Intervention de Pierre Schoeffler

Délégation sénatoriale à la prospective — Réunion du 7 juin 2018 à 9h10
L'avenir des relations entre les générations : démocratie patrimoine emploi

Pierre Schoeffler, conseiller scientifique de l'IEIF, conseiller du président du Groupe La Française :

L'Institut de l'épargne immobilière et foncière est un institut de recherche indépendant. C'est une association loi 1901 financée par ses membres. Nous avons participé aux travaux de la chaire « transition démographique, transition économique » et nous nous sommes intéressés au problème de fluidification du patrimoine immobilier en France, et aux techniques utilisées dans les pays étrangers, en particulier l'Allemagne, la Suède et les États-Unis. Nous avons essayé de comprendre la structure du patrimoine des ménages dans ces différents pays et la façon dont elle pouvait être mise en relation avec la dynamique économique de ces pays. La structure du patrimoine en France est très particulière. Les deux tiers du patrimoine des Français sont constitués par le logement, le reste étant composé de titres financiers détenus au travers de l'assurance-vie. Or, dans les autres pays, les fonds de pension occupent une place importante. En Suède, le patrimoine est composé pour un tiers du logement, un tiers de fonds de retraite par capitalisation et un tiers de titres détenus sur les marchés financiers. Aux États-Unis, le logement constitue seulement 25 % du patrimoine des ménages.

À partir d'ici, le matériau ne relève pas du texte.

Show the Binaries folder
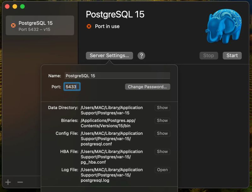This screenshot has width=252, height=192. (x=162, y=120)
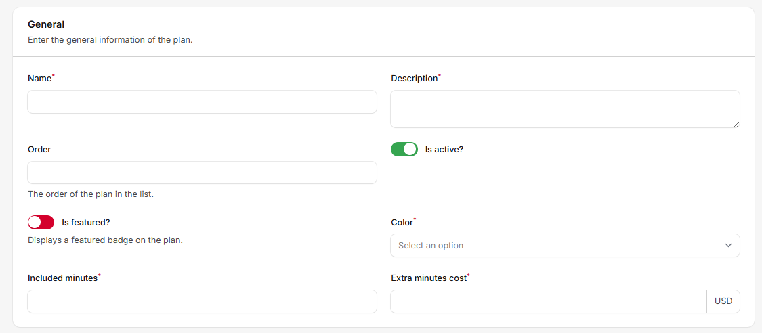
Task: Click the 'Is featured?' label text
Action: pyautogui.click(x=85, y=222)
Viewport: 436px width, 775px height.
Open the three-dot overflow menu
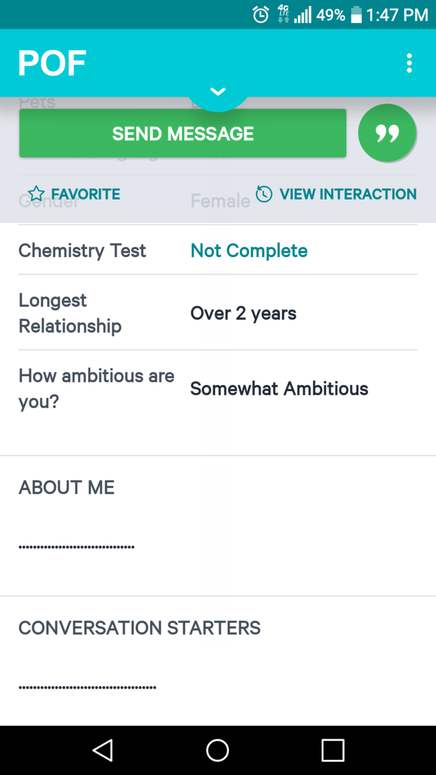[409, 63]

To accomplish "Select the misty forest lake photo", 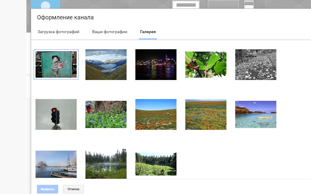I will pyautogui.click(x=106, y=164).
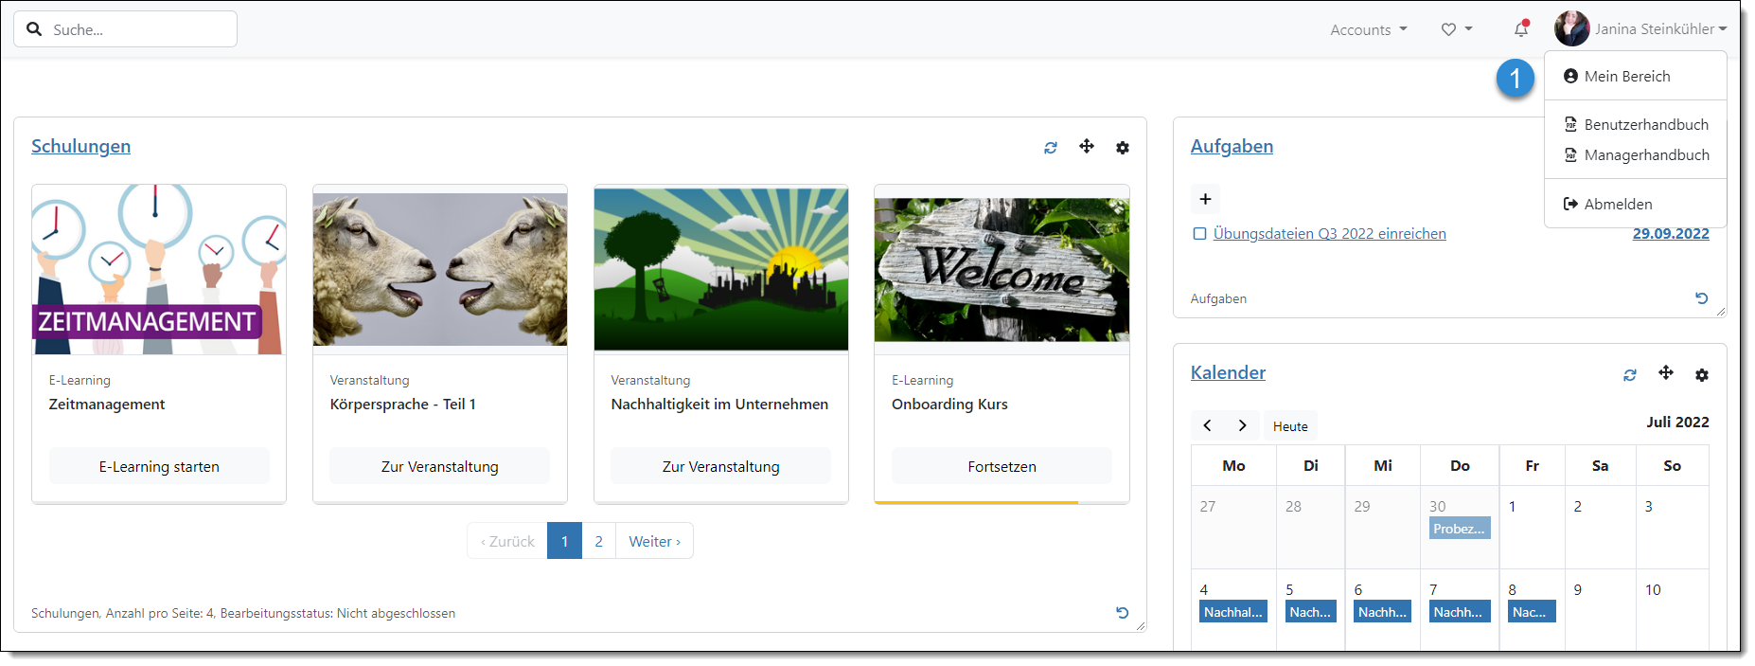Expand the Accounts dropdown
The width and height of the screenshot is (1755, 666).
coord(1368,29)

Comment expliquer ces différences ? Les Français constituent leur retraite par le logement en raison de l'absence de fonds de pension. Cependant, ce système est inégalitaire, car chacun constitue son patrimoine en logement et le combine avec l'assurance-vie afin d'optimiser les frais de succession. Ce comportement s'est avéré rentable ces dernières années, car l'augmentation du prix des logements était plus importante que la hausse du cours des actions, ils ont donc maximisé la constitution de leurs fonds de retraite. Néanmoins, ce système est risqué en raison des disparités importantes du prix du logement selon les territoires.

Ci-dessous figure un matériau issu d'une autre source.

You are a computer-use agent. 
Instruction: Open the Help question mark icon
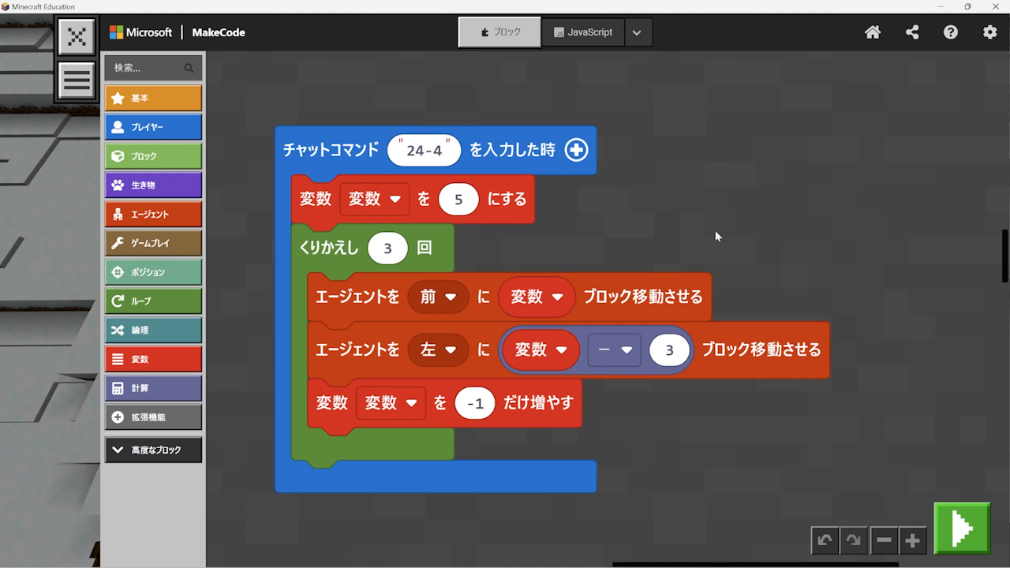(951, 32)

Nous constatons que les pays disposant d'une structure de patrimoine dans laquelle le logement occupe une part peu importante connaissent une croissance économique élevée. En effet, la présence de fonds de pension puissants permet d'irriguer de façon plus efficace l'ensemble du financement de l`économie.

Dans les autres pays, les logements qui ne sont pas détenus par des particuliers sont la propriété de sociétés immobilières, elles-mêmes détenues par des fonds de pension. Ce système est plus égalitaire en termes de répartition du patrimoine, car les fonds de pension investissent dans un portefeuille diversifié de logements, et non pas dans un seul logement. Les foncières cotées, très importantes en Allemagne, en Suède et aux États-Unis (où elles représentent la principale capitalisation de l'immobilier coté) opèrent une gestion locative rigoureuse. De plus, il s'agit d'instruments de taille importante qui peuvent capitaliser jusqu'à 20 milliards d'euros.

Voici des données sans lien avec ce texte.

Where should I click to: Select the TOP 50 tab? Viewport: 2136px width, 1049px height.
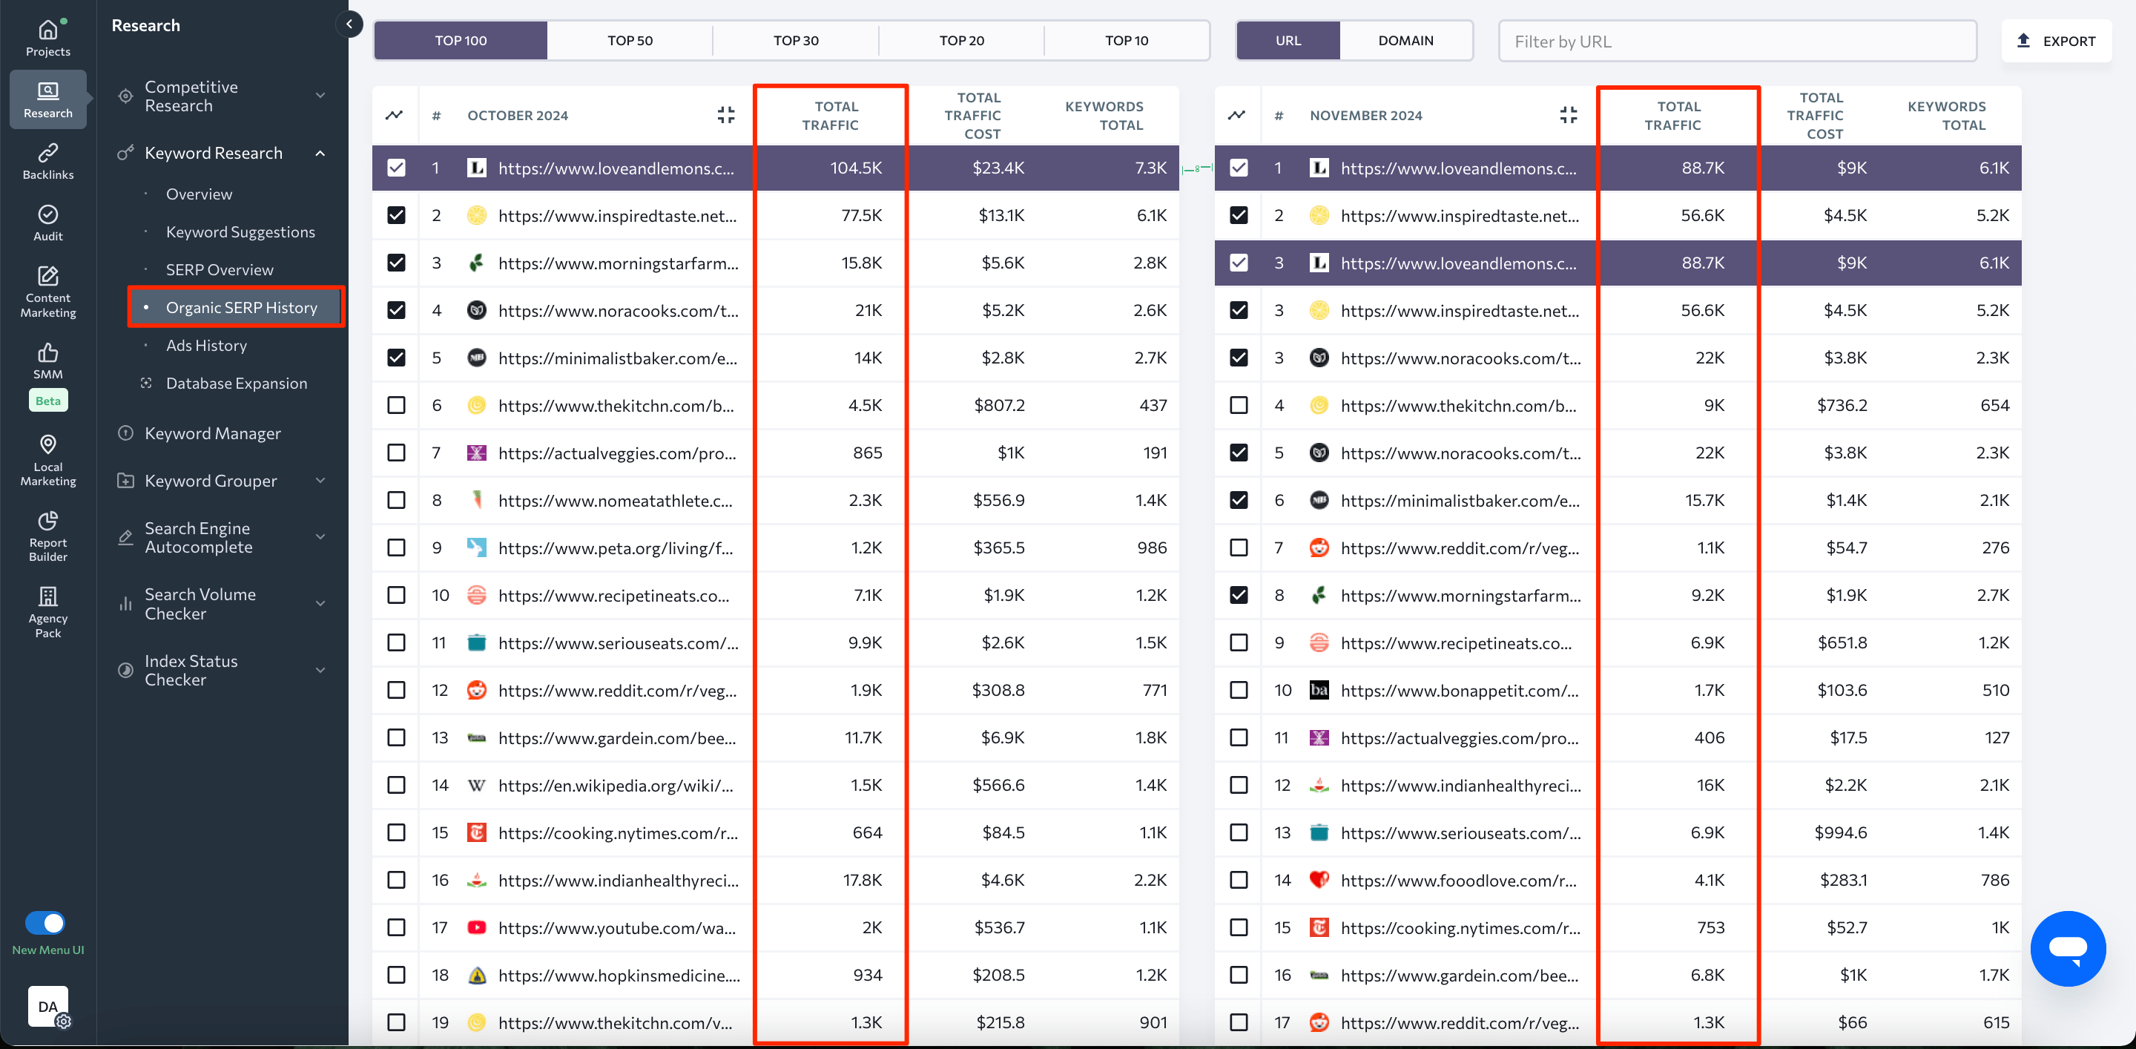coord(629,39)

Dans Paris au XXe siècle, publié en 1860, Jules Verne estimait que Paris serait détenu uniquement par une gigantesque foncière qui détiendrait tous les logements, serait cotée en bourse et serait détenue par les Parisiens.

Au sujet de la fiscalité, l'exemple de la Suède est intéressant. Les réformes menées actuellement par le gouvernement français sont similaires à celles qu'a connues la Suède dans les années 90. Dans ce pays, il n'existe plus d'impôt sur la succession et d'impôt sur les donations. L'idée d'imposer de façon importante le patrimoine pour que les individus le transmettent est fausse, car l'exemple suédois montre que l'inverse se produit.